Profs say critics of '1-in-5' statistic are 'confused'
- A recent study dismisses objections to the “one-in-five” statistic for campus sexual assault as “misunderstandings,” saying the controversy “is ultimately about values.”
- The authors contend that conservative women like Heather Mac Donald and Christina Hoff Sommers are “confused” about the research because of their political biases.
A recent study dismisses objections to the “one-in-five” statistic for campus sexual assault as “misunderstandings,” saying the controversy “is ultimately about values.”
According to the authors, conservative women like Heather Mac Donald, Christina Hoff Sommers, and Naomi Schaefer Riley are “confused” about the “methods and results” of previous sexual assault research, suggesting that the real reason they dispute the “one-in-five” statistic is “because this topic has implications for gender relations, power, and sexuality.”
“Evaluating The One-in-Five Statistic: Women’s Risk of Sexual Assault While in College” is a meta-analysis of sexual assault statistics research that was published in the April edition of The Journal of Sex Research.
Led by Charlene L. Muehlenhard, a Women’s Studies professor at the University of Kansas, the researchers examined previous studies into President Obama’s 2014 claim that “one in five women on college campuses has been sexually assaulted during their time there,” observing that “some commentators have criticized [the claim] as exaggerated.”
Acknowledging that a “broad” definition of “sexual assault” that encompasses actions like kissing or “verbal pressure” could “make prevalence statistics seem exaggerated,” they also sought to avoid using too narrow a definition, lest they “omit behaviors that many people regard as important” or “imply that any behavior not covered by this narrow definition is acceptable.”
Rejecting legal definitions because “researchers need not be constrained” by laws that “generally represent the interests of dominant groups,” they decided to include “kissing or groping” in their definition of sexual assault, but not “verbal pressure.”

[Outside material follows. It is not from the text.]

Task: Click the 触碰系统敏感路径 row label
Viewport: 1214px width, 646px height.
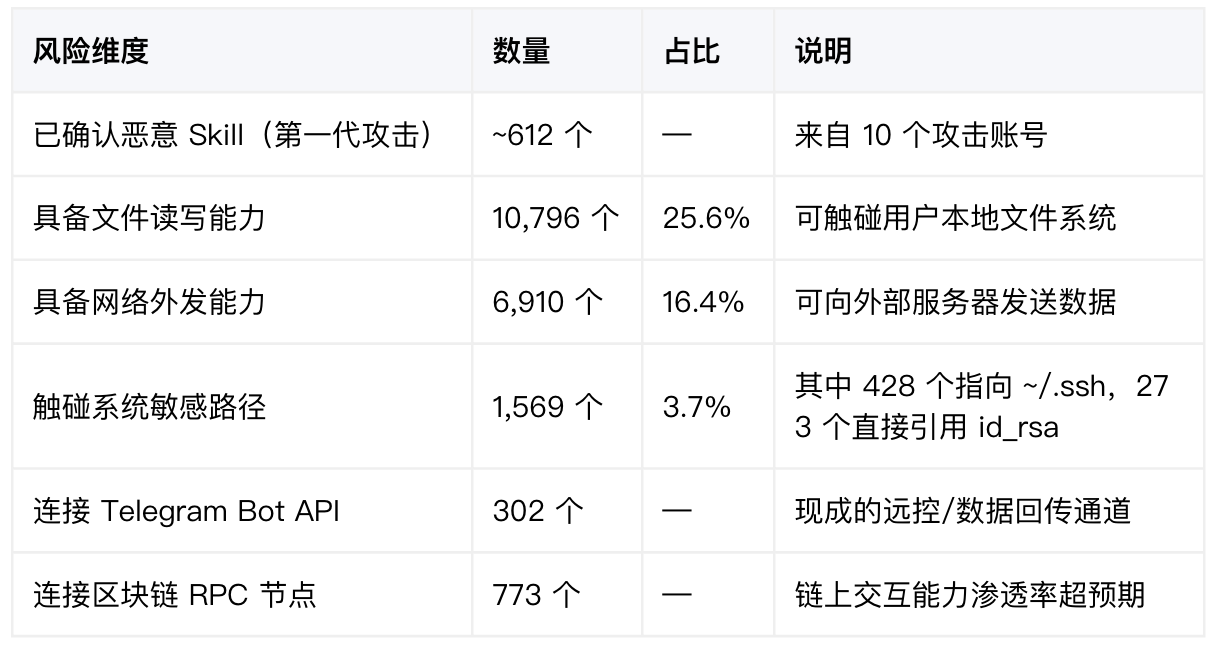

After identifying 49 potential matches, the authors “found only four such studies” that actually met their inclusion criteria, three of them from the same lead author, but nonetheless felt comfortable concluding not only that 20 percent is a “reasonable estimate of the percentage of undergraduate women sexually assaulted while in college,” but that for college seniors, “one-in-four (25 percent) might be a better estimate for many campuses.”

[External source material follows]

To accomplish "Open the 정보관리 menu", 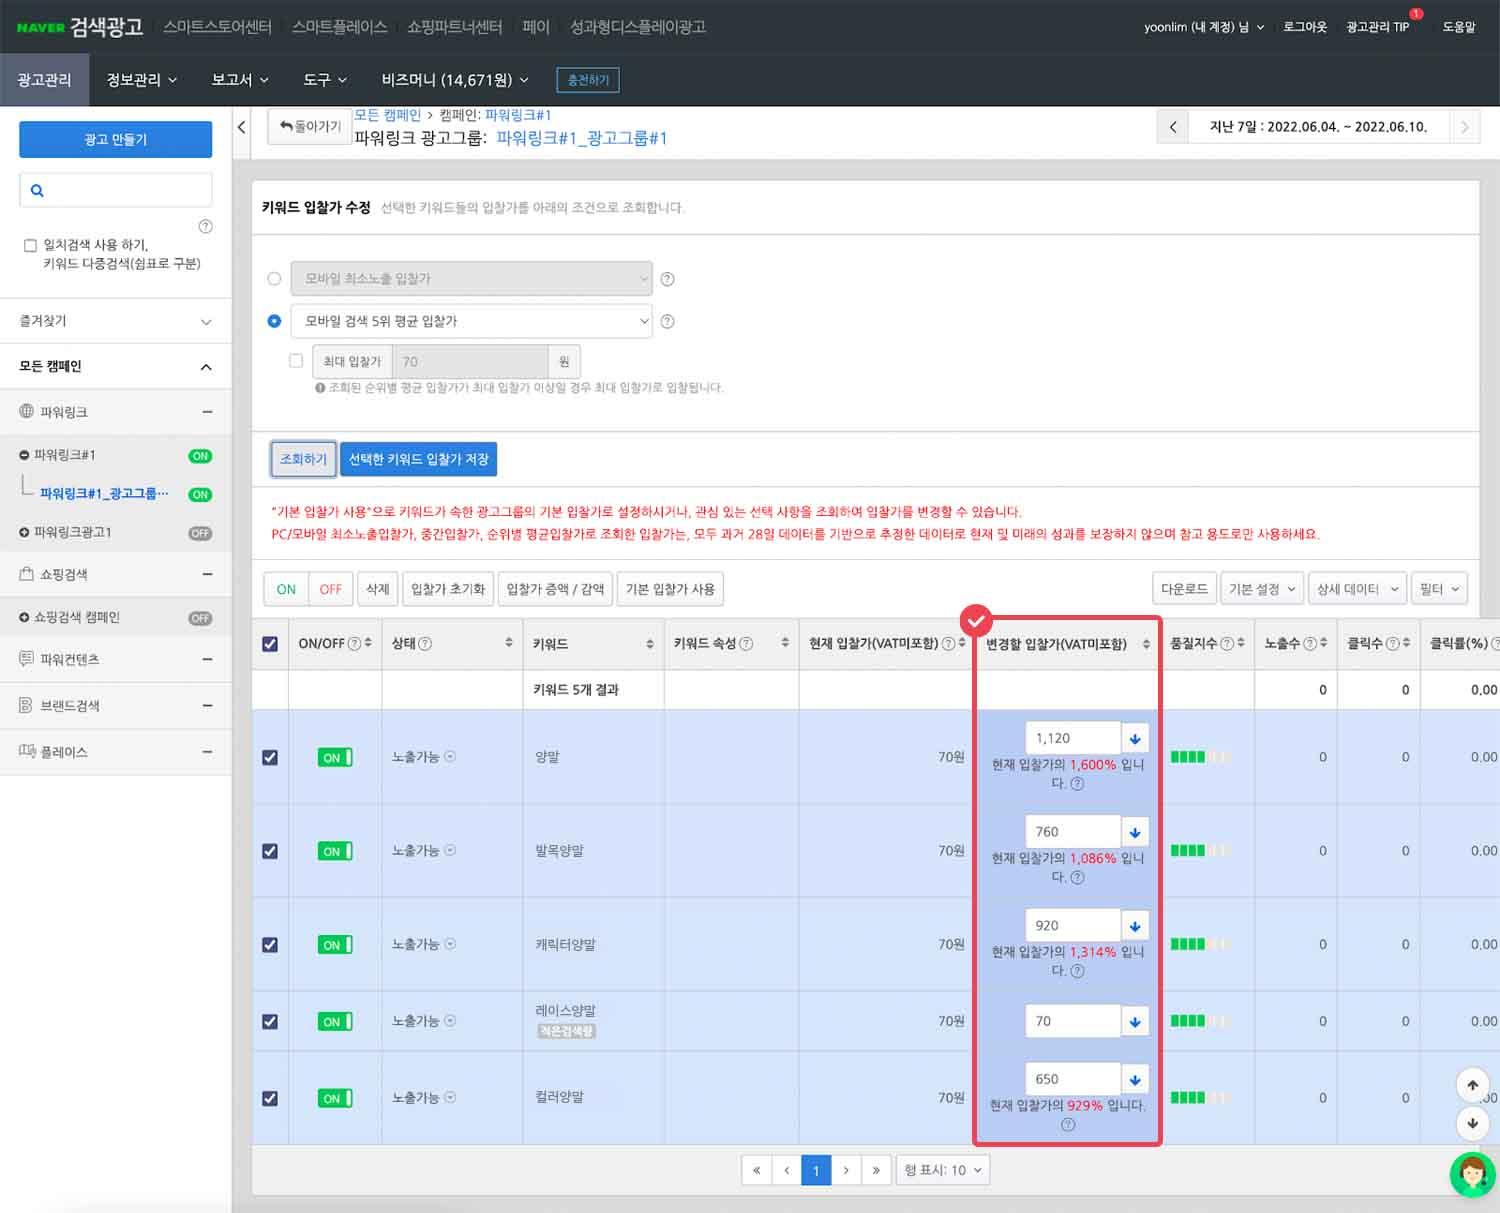I will point(142,80).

Seeking to explain how other commentators have drawn such radically different conclusions about the matter, sometimes even based on the same studies, they suggest that the controversy is caused by “misunderstandings” on the part of their opponents, whom they also accuse of knee-jerk conclusions based on “perceived implications” of the research.

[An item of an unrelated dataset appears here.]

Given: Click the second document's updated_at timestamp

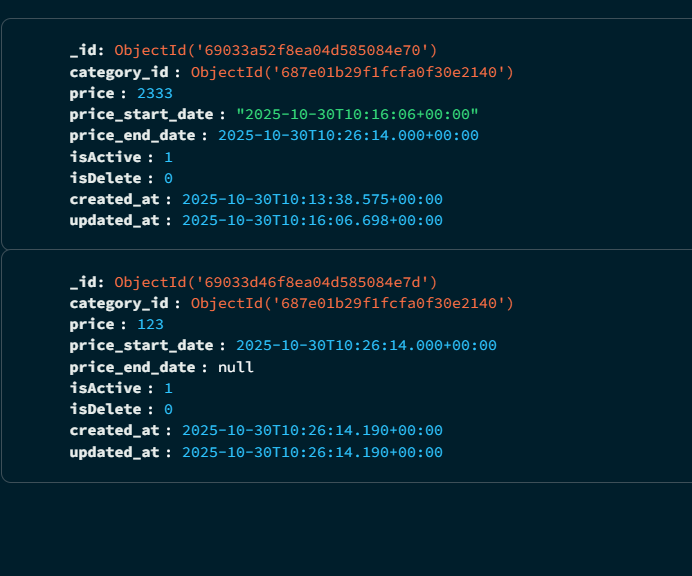Looking at the screenshot, I should coord(312,453).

“Many critics of the one-in-five statistic have argued that researchers’ definitions of sexual assault were too broad, including trivial experiences,” they noted, citing Christina Hoff Sommers as one such “confused” commentator because she has argued that using such a broad definition “trivializes the horrific pain and suffering of survivors.”
Calling Sommers position “problematic for several reasons,” the researchers contend that “the effects of non-consensual non-penetrative sexual contact are not necessarily less severe than the effects of nonconsensual sexual penetration.”
Heather Mac Donald, Naomi Schafer Riley, Greg Piper, Ashe Schow, and Stuart Taylor are among the many other conservatives likewise accused of failing to understand sexual assault statistics by the researchers, one of whom indicated that they were motivated by concerns that some critics were motivated by politics.
“My coauthors and I were aware of the debate surrounding the one-in-five statistic. We knew that the Obama administration had used that statistic, and we also knew that other sources—often seeking to discredit the Obama administration for political reasons—had rejected that statistic as exaggerated,” University of Missouri professor Zoe Peterson told Campus Reform. “We set out to review the literature because we wanted to clarify for ourselves the extent of the problem.”
Peterson also noted that since there is no universally agreed-upon definition of the term, “the decision about how to define sexual assault is going to influence conclusions about the prevalence of the problem.”
Other co-authors of the study, including the lead author, did not respond to a request for comment from Campus Reform.